● **Direction**
Select every line of the records below that contains the string "Campus", and copy each one. Case counts, so only matches with the same capitalization qualify.

● **Data rows**
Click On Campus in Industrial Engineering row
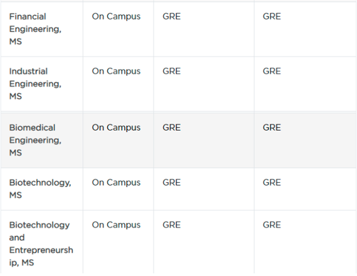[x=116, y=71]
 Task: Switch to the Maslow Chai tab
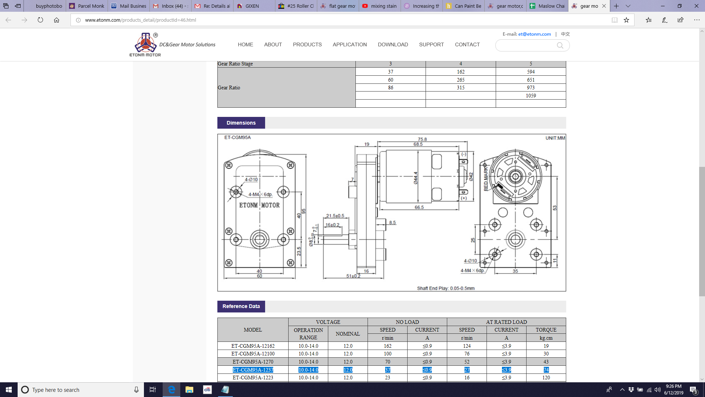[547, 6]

...

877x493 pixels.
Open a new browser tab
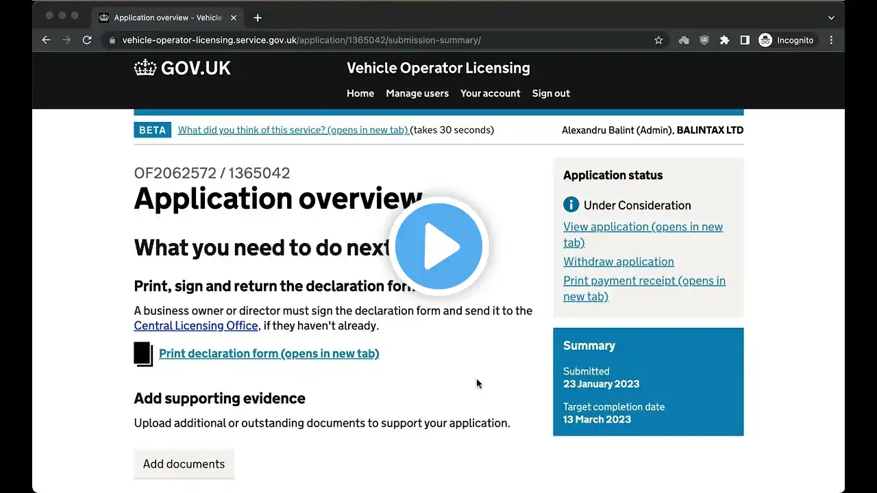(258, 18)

● **Right answer**
Click On Campus in Industrial Engineering row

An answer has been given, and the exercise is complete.